- [TASK PROMPT]: This exercise calls for printing every record exactly once more.

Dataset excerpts
= = = =
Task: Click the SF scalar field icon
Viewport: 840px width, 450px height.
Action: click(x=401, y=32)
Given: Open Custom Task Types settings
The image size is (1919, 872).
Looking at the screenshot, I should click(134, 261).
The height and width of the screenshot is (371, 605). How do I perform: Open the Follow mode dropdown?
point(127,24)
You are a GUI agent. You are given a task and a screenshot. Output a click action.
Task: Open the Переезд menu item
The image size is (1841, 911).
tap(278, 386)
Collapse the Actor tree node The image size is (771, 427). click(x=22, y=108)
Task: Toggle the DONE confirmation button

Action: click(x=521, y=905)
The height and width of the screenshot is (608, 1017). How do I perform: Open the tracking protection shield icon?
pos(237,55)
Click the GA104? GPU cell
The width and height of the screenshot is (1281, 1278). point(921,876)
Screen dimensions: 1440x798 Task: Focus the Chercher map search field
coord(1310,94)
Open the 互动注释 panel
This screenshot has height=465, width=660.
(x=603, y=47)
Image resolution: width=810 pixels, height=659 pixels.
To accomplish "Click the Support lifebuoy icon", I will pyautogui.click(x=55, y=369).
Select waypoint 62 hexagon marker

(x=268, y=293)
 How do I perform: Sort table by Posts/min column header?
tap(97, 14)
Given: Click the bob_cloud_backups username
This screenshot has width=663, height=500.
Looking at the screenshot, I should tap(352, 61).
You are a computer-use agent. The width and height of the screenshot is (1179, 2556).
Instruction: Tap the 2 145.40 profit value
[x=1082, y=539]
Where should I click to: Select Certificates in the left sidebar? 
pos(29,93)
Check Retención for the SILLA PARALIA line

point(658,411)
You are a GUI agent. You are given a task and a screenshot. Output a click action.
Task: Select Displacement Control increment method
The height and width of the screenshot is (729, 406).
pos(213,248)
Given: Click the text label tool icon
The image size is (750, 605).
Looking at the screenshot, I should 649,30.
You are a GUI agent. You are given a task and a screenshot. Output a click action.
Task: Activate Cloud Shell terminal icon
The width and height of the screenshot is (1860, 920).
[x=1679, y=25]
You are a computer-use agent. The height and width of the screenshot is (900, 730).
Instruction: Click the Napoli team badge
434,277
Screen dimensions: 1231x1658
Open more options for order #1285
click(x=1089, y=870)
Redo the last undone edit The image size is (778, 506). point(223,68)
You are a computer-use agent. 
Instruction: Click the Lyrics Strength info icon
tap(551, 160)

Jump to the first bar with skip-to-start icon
= = = =
- [RESULT]:
Task: Click the SF scalar field icon
Viewport: 840px width, 450px height.
Action: click(x=401, y=32)
Given: Open Custom Task Types settings
The image size is (1919, 872).
Looking at the screenshot, I should click(134, 261).
The height and width of the screenshot is (371, 605). How do I perform: Open the Follow mode dropdown?
point(127,24)
You are a GUI agent. You are given a task and a screenshot. Output a click action.
Task: Open the Переезд menu item
The image size is (1841, 911).
tap(278, 386)
Collapse the Actor tree node The image size is (771, 427). click(x=22, y=108)
Task: Toggle the DONE confirmation button

Action: click(x=521, y=905)
The height and width of the screenshot is (608, 1017). How do I perform: Open the tracking protection shield icon?
pos(237,55)
Click the GA104? GPU cell
The width and height of the screenshot is (1281, 1278). point(921,876)
Screen dimensions: 1440x798 Task: Focus the Chercher map search field
coord(1310,94)
Open the 互动注释 panel
This screenshot has height=465, width=660.
(x=603, y=47)
Image resolution: width=810 pixels, height=659 pixels.
To accomplish "Click the Support lifebuoy icon", I will pyautogui.click(x=55, y=369).
Select waypoint 62 hexagon marker

(x=268, y=293)
 How do I perform: Sort table by Posts/min column header?
tap(97, 14)
Given: Click the bob_cloud_backups username
This screenshot has width=663, height=500.
Looking at the screenshot, I should tap(352, 61).
You are a computer-use agent. The width and height of the screenshot is (1179, 2556).
Instruction: Tap the 2 145.40 profit value
[x=1082, y=539]
Where should I click to: Select Certificates in the left sidebar? 
pos(29,93)
Check Retención for the SILLA PARALIA line

point(658,411)
You are a GUI agent. You are given a task and a screenshot. Output a click action.
Task: Select Displacement Control increment method
The height and width of the screenshot is (729, 406).
pos(213,248)
Given: Click the text label tool icon
The image size is (750, 605).
Looking at the screenshot, I should 649,30.
You are a GUI agent. You are given a task and a screenshot. Output a click action.
Task: Activate Cloud Shell terminal icon
The width and height of the screenshot is (1860, 920).
[x=1679, y=25]
You are a computer-use agent. The height and width of the screenshot is (900, 730).
Instruction: Click the Napoli team badge
434,277
Screen dimensions: 1231x1658
Open more options for order #1285
click(x=1089, y=870)
Redo the last undone edit The image size is (778, 506). point(223,68)
You are a computer-use agent. 
Instruction: Click the Lyrics Strength info icon
tap(551, 160)

Jump to the first bar with skip-to-start icon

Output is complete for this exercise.